● WHAT IS BEING ASKED: List each line of the data below that contains the word "width".

● THE INPUT:
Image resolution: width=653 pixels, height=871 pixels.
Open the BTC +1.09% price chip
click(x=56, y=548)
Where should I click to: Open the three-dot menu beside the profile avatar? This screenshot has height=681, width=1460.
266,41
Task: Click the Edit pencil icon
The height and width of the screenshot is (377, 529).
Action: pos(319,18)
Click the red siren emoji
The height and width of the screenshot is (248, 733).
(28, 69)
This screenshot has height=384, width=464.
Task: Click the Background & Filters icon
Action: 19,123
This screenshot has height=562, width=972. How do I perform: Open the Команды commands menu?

● WRITTEN SOLUTION:
Image resolution: width=653 pixels, height=871 pixels.
Where should I click to: Open the three-dot menu beside the profile avatar? This screenshot has height=681, width=1460.
The height and width of the screenshot is (377, 529).
The height and width of the screenshot is (248, 733).
This screenshot has height=384, width=464.
This screenshot has height=562, width=972. How do I perform: Open the Команды commands menu?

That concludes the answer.